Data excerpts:
Content starts

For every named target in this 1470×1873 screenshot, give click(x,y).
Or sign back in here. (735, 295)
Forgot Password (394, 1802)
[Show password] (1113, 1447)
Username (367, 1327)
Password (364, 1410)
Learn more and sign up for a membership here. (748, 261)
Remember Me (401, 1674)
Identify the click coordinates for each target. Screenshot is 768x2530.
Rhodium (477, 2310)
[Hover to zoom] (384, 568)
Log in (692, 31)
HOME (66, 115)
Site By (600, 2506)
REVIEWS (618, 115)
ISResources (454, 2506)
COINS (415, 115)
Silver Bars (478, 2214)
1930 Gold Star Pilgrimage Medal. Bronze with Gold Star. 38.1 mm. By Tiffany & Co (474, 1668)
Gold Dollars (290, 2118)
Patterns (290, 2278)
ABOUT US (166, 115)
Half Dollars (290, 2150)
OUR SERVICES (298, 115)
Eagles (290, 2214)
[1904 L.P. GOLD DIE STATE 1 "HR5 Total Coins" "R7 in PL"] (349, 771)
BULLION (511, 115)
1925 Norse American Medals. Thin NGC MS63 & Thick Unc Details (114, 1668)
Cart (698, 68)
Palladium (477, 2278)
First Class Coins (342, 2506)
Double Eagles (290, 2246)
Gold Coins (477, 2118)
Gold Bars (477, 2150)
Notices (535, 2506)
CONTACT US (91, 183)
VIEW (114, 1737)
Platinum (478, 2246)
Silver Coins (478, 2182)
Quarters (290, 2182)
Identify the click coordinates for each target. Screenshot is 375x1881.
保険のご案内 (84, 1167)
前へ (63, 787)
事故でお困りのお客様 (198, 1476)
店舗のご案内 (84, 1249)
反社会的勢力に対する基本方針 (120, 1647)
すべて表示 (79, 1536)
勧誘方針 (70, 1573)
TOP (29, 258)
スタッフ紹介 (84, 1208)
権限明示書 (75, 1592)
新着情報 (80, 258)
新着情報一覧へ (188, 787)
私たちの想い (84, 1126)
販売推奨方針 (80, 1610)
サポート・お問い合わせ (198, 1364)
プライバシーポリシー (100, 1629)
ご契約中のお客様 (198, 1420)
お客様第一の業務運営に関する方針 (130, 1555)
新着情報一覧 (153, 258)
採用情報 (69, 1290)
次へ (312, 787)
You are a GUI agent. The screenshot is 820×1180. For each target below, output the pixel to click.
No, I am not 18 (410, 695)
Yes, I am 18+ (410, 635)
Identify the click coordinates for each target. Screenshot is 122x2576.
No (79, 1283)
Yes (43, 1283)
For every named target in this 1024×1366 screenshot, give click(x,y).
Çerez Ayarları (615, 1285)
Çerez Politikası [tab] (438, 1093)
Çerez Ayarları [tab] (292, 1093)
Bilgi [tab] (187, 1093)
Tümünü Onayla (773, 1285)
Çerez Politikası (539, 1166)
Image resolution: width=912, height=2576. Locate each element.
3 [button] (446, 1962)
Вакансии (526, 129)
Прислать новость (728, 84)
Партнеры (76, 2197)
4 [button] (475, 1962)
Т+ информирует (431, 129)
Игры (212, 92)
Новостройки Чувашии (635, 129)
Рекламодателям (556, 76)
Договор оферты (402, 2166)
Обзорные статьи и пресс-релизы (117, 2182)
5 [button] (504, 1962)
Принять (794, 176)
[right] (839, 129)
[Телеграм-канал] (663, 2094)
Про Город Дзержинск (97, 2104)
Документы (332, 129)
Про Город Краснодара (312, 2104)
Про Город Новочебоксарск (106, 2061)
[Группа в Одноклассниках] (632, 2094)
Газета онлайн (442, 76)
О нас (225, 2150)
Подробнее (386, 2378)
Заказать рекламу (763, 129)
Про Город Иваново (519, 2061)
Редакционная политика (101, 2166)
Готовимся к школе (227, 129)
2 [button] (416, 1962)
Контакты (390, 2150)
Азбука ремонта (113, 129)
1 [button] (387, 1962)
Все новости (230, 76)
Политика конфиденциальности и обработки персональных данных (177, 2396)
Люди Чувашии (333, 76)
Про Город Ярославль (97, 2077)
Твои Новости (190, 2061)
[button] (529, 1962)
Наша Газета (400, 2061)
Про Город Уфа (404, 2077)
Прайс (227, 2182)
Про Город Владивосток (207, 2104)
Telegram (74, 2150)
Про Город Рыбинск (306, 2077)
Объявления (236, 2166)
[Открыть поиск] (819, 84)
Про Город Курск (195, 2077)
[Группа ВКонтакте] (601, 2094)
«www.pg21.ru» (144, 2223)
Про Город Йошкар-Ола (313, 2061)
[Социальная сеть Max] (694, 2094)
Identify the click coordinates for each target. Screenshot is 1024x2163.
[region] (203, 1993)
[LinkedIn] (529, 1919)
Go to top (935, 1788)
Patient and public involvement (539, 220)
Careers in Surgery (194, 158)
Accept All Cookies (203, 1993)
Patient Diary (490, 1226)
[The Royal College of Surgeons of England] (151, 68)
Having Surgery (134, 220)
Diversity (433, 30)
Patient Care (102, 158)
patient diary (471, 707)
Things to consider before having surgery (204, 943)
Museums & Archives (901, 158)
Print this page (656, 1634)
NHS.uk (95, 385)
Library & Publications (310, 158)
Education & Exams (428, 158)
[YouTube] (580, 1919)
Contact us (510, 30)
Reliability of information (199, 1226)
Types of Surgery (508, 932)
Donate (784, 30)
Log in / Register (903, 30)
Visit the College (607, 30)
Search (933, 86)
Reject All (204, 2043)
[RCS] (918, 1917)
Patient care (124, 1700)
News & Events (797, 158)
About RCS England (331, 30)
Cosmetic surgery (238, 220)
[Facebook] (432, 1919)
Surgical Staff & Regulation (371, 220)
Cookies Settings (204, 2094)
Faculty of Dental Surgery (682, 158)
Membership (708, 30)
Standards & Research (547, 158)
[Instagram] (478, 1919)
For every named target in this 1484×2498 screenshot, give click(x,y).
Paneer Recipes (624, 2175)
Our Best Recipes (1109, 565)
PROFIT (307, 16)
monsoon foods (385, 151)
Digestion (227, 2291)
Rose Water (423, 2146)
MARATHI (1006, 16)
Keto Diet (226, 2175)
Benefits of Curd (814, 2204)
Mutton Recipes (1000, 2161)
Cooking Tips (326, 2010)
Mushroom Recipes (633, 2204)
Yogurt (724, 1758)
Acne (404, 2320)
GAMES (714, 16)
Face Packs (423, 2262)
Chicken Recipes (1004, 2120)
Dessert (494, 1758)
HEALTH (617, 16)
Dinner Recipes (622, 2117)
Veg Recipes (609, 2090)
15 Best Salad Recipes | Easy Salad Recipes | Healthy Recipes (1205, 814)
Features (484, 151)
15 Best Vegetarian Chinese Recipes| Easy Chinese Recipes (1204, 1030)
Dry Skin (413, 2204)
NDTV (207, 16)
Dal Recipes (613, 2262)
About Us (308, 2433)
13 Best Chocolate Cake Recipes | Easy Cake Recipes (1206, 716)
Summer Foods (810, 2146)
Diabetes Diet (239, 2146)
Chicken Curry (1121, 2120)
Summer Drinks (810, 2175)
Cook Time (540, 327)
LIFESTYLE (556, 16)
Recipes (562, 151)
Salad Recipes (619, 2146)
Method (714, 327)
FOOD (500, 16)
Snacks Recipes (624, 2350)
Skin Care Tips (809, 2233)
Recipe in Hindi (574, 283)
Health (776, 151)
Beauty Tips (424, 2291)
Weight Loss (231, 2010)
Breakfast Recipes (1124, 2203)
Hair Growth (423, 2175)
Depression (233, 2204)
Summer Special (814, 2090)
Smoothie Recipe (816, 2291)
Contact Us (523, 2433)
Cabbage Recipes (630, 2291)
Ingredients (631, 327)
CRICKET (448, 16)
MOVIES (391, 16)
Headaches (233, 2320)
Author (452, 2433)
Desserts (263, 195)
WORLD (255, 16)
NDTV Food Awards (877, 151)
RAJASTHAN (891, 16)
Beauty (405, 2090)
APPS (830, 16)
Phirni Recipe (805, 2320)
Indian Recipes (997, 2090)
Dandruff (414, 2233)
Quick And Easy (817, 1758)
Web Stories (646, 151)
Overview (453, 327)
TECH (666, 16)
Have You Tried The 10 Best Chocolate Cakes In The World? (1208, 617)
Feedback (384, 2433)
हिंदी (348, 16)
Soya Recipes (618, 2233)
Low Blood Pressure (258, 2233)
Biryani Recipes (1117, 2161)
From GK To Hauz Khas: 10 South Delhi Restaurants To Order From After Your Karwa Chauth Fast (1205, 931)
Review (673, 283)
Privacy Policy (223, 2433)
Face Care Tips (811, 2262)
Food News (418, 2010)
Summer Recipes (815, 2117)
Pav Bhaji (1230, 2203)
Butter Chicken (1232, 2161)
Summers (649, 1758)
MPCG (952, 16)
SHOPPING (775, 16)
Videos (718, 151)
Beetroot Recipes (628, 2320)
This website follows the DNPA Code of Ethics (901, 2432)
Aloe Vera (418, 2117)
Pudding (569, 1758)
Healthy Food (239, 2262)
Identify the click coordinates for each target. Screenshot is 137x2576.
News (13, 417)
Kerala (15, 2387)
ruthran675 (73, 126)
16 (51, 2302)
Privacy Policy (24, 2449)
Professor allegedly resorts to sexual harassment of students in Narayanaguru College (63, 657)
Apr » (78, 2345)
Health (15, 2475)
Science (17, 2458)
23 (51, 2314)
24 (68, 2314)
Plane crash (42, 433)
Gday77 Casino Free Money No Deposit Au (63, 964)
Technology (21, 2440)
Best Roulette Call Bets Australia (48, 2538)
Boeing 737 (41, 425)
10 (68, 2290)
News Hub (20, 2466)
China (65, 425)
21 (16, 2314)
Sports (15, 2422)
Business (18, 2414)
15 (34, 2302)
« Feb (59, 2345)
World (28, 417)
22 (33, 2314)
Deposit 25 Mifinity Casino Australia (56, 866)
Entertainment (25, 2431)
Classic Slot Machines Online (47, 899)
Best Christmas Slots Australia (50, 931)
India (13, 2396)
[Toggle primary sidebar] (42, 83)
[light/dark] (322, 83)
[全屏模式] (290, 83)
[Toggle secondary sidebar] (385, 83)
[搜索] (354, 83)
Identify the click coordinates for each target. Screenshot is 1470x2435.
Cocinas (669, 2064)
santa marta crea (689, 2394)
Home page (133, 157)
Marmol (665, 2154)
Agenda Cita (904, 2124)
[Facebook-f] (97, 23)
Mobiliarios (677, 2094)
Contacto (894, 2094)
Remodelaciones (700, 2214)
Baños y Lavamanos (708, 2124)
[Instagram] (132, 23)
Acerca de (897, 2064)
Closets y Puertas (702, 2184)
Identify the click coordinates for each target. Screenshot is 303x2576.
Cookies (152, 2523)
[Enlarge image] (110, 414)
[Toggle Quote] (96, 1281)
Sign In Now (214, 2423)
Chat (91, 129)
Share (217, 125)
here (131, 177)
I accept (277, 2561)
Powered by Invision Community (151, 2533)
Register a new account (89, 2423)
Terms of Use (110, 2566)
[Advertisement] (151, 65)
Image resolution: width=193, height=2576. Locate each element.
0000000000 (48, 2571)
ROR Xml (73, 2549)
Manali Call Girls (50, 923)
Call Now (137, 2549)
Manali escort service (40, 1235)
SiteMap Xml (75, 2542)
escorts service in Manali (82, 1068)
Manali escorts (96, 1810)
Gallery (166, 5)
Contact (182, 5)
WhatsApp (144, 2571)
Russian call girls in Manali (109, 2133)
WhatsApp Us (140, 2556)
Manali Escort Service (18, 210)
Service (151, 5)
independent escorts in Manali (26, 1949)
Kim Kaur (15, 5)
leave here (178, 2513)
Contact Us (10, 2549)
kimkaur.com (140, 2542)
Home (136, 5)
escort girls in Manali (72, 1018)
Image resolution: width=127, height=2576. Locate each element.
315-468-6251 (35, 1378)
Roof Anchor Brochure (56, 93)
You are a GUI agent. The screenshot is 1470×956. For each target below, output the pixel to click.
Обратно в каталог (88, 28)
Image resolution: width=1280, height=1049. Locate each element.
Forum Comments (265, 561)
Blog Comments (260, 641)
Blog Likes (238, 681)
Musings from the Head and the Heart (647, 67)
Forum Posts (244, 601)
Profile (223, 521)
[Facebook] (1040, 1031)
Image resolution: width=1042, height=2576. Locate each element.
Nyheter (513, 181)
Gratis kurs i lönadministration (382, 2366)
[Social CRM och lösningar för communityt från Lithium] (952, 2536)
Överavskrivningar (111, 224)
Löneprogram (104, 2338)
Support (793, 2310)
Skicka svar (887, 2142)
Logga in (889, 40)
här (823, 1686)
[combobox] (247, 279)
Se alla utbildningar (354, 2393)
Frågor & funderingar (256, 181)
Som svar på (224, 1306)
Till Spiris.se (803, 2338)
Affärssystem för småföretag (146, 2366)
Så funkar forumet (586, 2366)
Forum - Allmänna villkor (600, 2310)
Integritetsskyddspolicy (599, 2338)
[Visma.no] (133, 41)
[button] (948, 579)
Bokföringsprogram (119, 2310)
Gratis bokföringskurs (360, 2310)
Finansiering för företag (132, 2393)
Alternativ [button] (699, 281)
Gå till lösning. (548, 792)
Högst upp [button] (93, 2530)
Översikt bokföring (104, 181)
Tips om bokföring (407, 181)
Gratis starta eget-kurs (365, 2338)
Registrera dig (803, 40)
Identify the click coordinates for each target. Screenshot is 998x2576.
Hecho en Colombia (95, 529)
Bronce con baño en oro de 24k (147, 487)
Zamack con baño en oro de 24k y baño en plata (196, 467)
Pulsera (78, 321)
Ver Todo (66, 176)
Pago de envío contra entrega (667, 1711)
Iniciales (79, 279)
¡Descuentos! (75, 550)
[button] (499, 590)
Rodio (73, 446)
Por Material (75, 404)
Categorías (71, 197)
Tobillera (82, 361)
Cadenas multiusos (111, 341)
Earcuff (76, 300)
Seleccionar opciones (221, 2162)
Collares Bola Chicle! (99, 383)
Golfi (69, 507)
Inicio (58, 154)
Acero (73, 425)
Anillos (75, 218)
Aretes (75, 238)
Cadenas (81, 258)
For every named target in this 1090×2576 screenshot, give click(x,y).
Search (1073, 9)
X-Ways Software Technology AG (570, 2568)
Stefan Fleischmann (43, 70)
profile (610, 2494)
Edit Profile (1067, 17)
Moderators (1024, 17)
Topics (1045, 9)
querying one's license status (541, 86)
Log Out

Content ends

> [Try it]: Your output should consist solely of the lines from the beginning of the entries through the line containing "次へ (312, 787)", reproduced exactly.

> [Response to this task]:
For every named target in this 1470×1873 screenshot, give click(x,y).
Or sign back in here. (735, 295)
Forgot Password (394, 1802)
[Show password] (1113, 1447)
Username (367, 1327)
Password (364, 1410)
Learn more and sign up for a membership here. (748, 261)
Remember Me (401, 1674)
Identify the click coordinates for each target. Screenshot is 768x2530.
Rhodium (477, 2310)
[Hover to zoom] (384, 568)
Log in (692, 31)
HOME (66, 115)
Site By (600, 2506)
REVIEWS (618, 115)
ISResources (454, 2506)
COINS (415, 115)
Silver Bars (478, 2214)
1930 Gold Star Pilgrimage Medal. Bronze with Gold Star. 38.1 mm. By Tiffany & Co (474, 1668)
Gold Dollars (290, 2118)
Patterns (290, 2278)
ABOUT US (166, 115)
Half Dollars (290, 2150)
OUR SERVICES (298, 115)
Eagles (290, 2214)
[1904 L.P. GOLD DIE STATE 1 "HR5 Total Coins" "R7 in PL"] (349, 771)
BULLION (511, 115)
1925 Norse American Medals. Thin NGC MS63 & Thick Unc Details (114, 1668)
Cart (698, 68)
Palladium (477, 2278)
First Class Coins (342, 2506)
Double Eagles (290, 2246)
Gold Coins (477, 2118)
Gold Bars (477, 2150)
Notices (535, 2506)
CONTACT US (91, 183)
VIEW (114, 1737)
Platinum (478, 2246)
Silver Coins (478, 2182)
Quarters (290, 2182)
Identify the click coordinates for each target. Screenshot is 375x1881.
保険のご案内 (84, 1167)
前へ (63, 787)
事故でお困りのお客様 (198, 1476)
店舗のご案内 (84, 1249)
反社会的勢力に対する基本方針 (120, 1647)
すべて表示 (79, 1536)
勧誘方針 (70, 1573)
TOP (29, 258)
スタッフ紹介 (84, 1208)
権限明示書 (75, 1592)
新着情報 (80, 258)
新着情報一覧へ (188, 787)
私たちの想い (84, 1126)
販売推奨方針 (80, 1610)
サポート・お問い合わせ (198, 1364)
プライバシーポリシー (100, 1629)
ご契約中のお客様 (198, 1420)
お客様第一の業務運営に関する方針 (130, 1555)
新着情報一覧 (153, 258)
採用情報 (69, 1290)
次へ (312, 787)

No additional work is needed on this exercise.